Wendy: ‘We zijn in onze familie heel cultureel opgevoed. Op vrijdagavond dansten we vaak samen. Er was altijd muziek in huis. Mijn ouders zijn op jonge leeftijd uit Kaapverdië verhuisd naar Rotterdam. Kaapverdianen brengen vreugde en verdriet over met muziek en dans. Mijn vader hield van muziek maken, hij speelde percussie. Mijn oom leerde mij akkoorden spelen op keyboard. Mijn moeder gaf mij zangtips. Met mijn familie gingen we wekelijks naar de kerk Nossa Senhora da Paz, waar ik muziekles kreeg. Uiteindelijk zat ik in een band waarmee we traditionele Kaapverdiaanse muziek en zouk speelden. Wij leerden geen akkoorden, maar oefenden op het gehoor. De muziekleraar liet ons bijvoorbeeld zien waar de C zit. We keken naar de gitaar en luisterden, zo hebben wij leren spelen. Ik doe alles op gehoor en gevoel. Ik heb bij andere muzieklessen weleens noten moeten lezen.
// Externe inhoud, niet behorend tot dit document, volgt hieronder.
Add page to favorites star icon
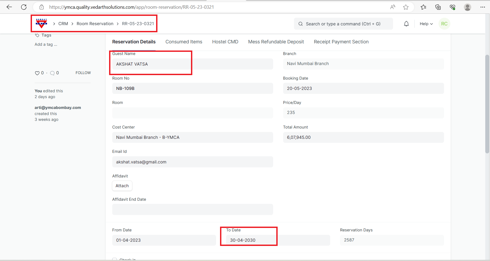The width and height of the screenshot is (490, 261). coord(406,7)

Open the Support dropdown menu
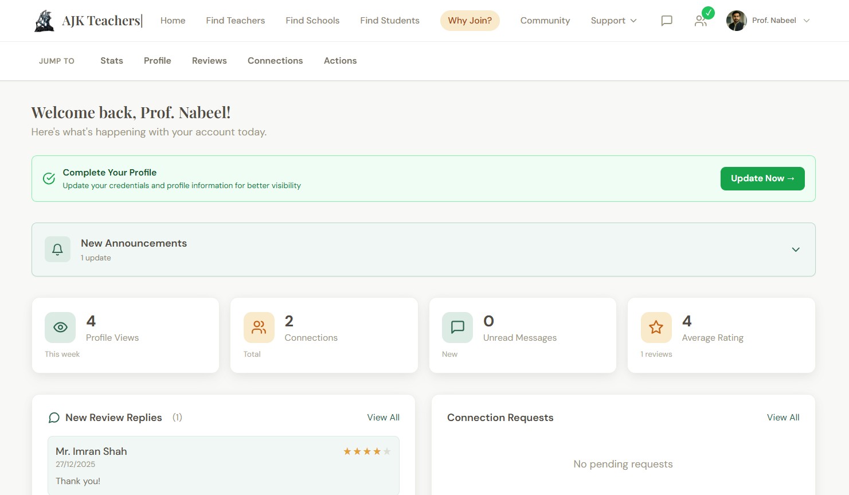pyautogui.click(x=613, y=21)
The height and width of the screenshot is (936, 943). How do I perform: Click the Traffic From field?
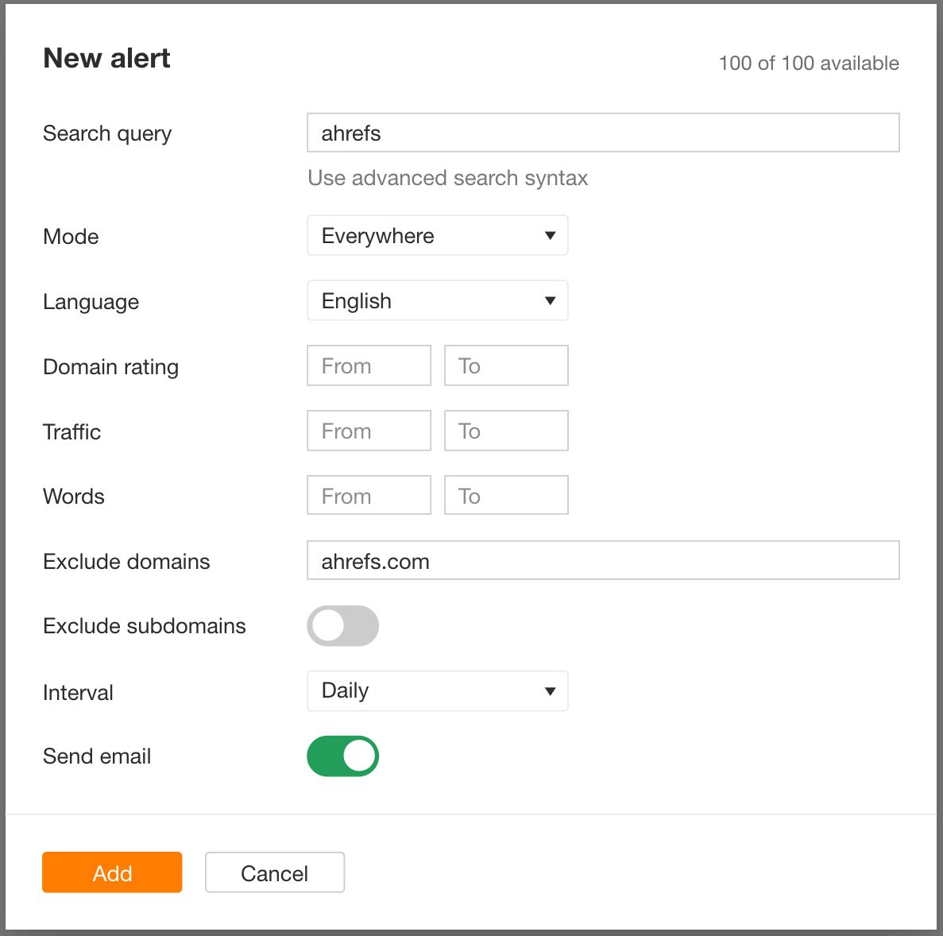coord(368,430)
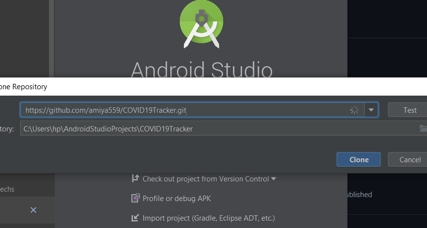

Wanneer ik iets hoorde keek ik naar het blad en dan deed ik alsof ik iets las, maar dat klopte niet. Mijn leraar zei: “Zo ga je nooit noten leren lezen.” Ik heb het iedere keer weer geprobeerd, maar noten lezen is niets voor mij. Gevoel en gehoor, dat zijn twee dingen die ik niet zou kunnen missen.’
‘Vijf jaar geleden ben ik begonnen als singer-songwriter. Van kleins af aan ben ik al bezig geweest met maken van muziek. Ik onthoud mijn eigen muziek door het op te nemen en het dan weer terug te luisteren. Mijn vader had thuis alle apparatuur om dat te doen.’
'Ik zeg altijd: “My roots are the secrets of my stories. Stories or music.” Ik kan ze allebei gebruiken. Als je kijkt naar traditionele Kaapverdiaanse muziek, dan komen er levensverhalen naar boven. En hoe deel je die? Dat doe ik door mijn muziek. In de morna hebben we het over verdriet en verlangen. In de coladeira zing ik over de geschiedenis en de dagelijkse gebeurtenissen, meestal klinkt dat vreugdevoller. Traditionele Kaapverdiaanse muziek sterft uit als wij er niet mee bezig zijn. Daarom wil ik met mijn muziek laten zien waar we vandaan komen. Omdat we daar zijn begonnen staan we nu hier in het leven. Daar liggen mijn roots. Of het is heimwee naar mijn eigen identiteit?’
‘Eigenlijk ken ik Kaapverdië niet goed. Ik ben er als kind twee keer geweest en afgelopen juli was ik er voor het laatst. Ik bracht toen een singel uit die speciaal was gemaakt om Kaapverdiaanse kinderen te helpen. Meestal zeggen mensen dat je niet kan missen wat je niet kent. Ik zie dat anders, ik denk dat dat wel kan. Ik ga op zoek naar iets waarvan ik niet weet waar ik terecht kom, behalve dat ik weet dat mijn identiteit en mijn wortels daar liggen. Ik vind het mooi dat je met je muziek de zoektocht daarheen kan maken en tegelijkertijd de elementen daarvan al gebruikt.’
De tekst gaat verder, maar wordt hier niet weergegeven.